I've had my journal book idea for many years, but was never quite strong enough to read my journals for an extended period of time and actually select entries based on certain themes.  Now I've decided that I want one of the themes to be my desire to follow a spiritual path which began around the time I went to the Al-Anon support groups just about 20 years ago.  This is a theme that definitely pops up in most, if not all, of my existing journals.  Just possibly, I can create a collection of excerpts around this theme dividing them up into sections following the stages of my adult life and prefacing each section with an informative and reflective essay.  I have a curious feeling that I might be able to do this.  I've already got most of the material.  It's a matter of selecting and editing it down and organizing it, living with it for a while in its nakedness, dividing it up and writing up responses to each section.  So that is another serious project I want to work on this winter into spring.

This blog, of course, is important to me.  My music and my journal book are for now my private space where I can work, but this blog is for public viewing and public sharing.  It's an open journal of my process and progress over time.  It's where I keep in touch with my Buddhist practice and reflect upon what I've been learning.  It's where I can write about my mental illnesses and others mental illness discovering strategies along the way for how to cultivate more mental health in all of our lives.  It's a place where I can test out my commitment to being an honest and giving person.  I guess I'm hoping to set a good example here for maybe a few to follow, that it is a good thing to share your story in an open, honest way.  Some people, maybe many people, feel that openness is good with close friends and family or support groups, but that otherwise it is best not to admit to too much.  I've found, at least on this blog, that I need to share my perspective.  It's my way of contributing to the world around me.  It's all the more important to come across as thoughtful and articulate because I live with mental illness and I think communication is the main way to fight stigmatization.  I think stigma has more to do with ignorance than with a deep seated ill will towards the mentally ill and ignorance can be dispelled online in blogs, on message boards, at home, in school and even, for some, in the work place.  It all depends.  But the more of us can come out of our hiding places, even in small ways, well, that's the way to start to change the world view on what exactly it means to have a mental illness.

1 comment:

Karen May Sorensen said...

Hi Kate,

So happy for you that your Thanksgiving went well!

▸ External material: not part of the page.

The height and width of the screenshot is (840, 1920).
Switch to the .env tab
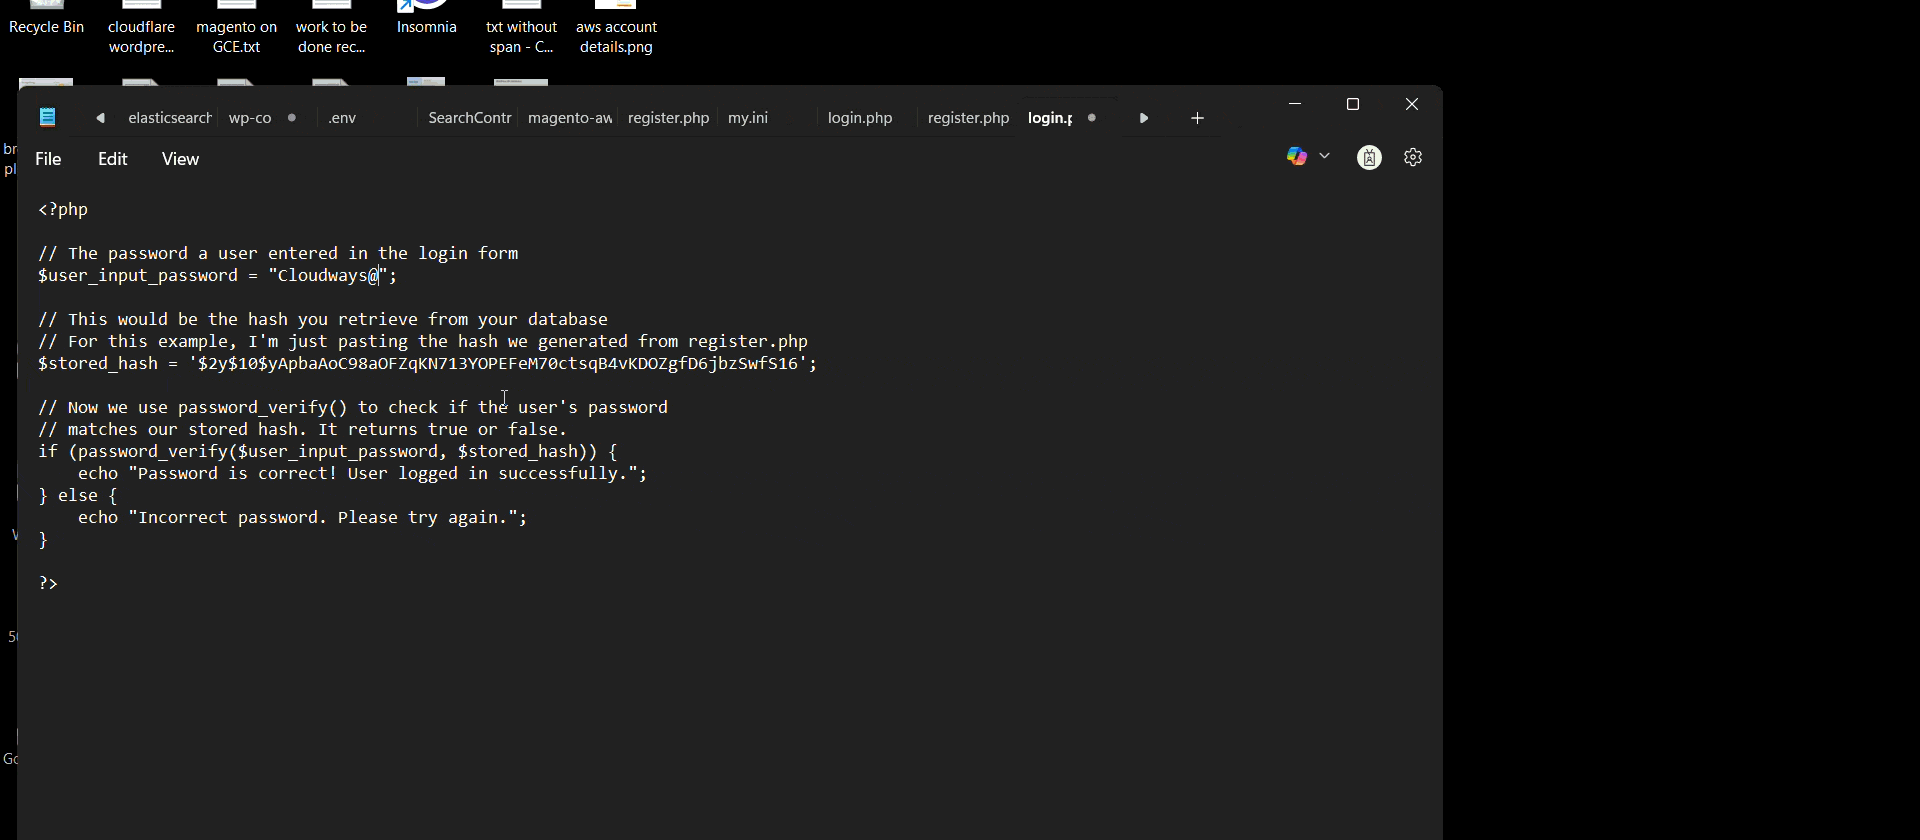pos(342,118)
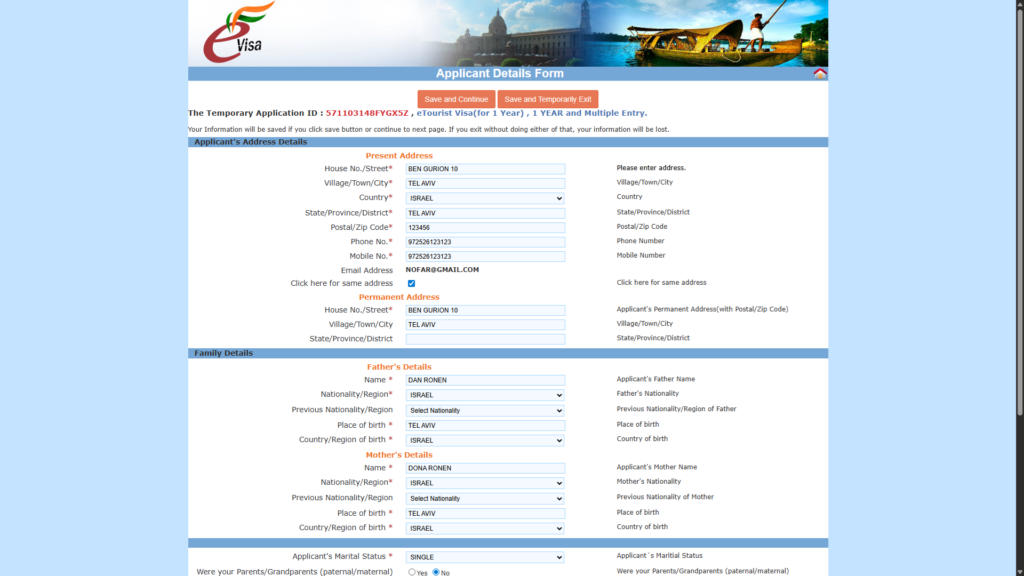Open Applicant's Marital Status dropdown

click(x=485, y=557)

It is especially encouraging that you are seeing some change in behavior and circumstance with friendship and socialization - all toward the positive. Do you think that the lowered med had anything to do with less social anxiety? I know you mentioned the presence of women, but do you think that peace of mind and the ability to come out of your shell might be also med related?

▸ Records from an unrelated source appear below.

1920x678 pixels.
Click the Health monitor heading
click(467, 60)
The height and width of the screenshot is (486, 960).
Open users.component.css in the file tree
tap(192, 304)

My best friend who has ongoing delusions is taking guitar lessons. She tells me that they are such a godsend, because they enable her to focus on something other than the "craziness" in her head. I think that friendship and activities can give you needed breaks from delusional thinking, letting you get outside of your own head. I think your Thanksgiving was proof that socialization is mentally healthy and healing. You too, like my friend, might want to think about guitar lessons. If you love the instrument, it can be really fun.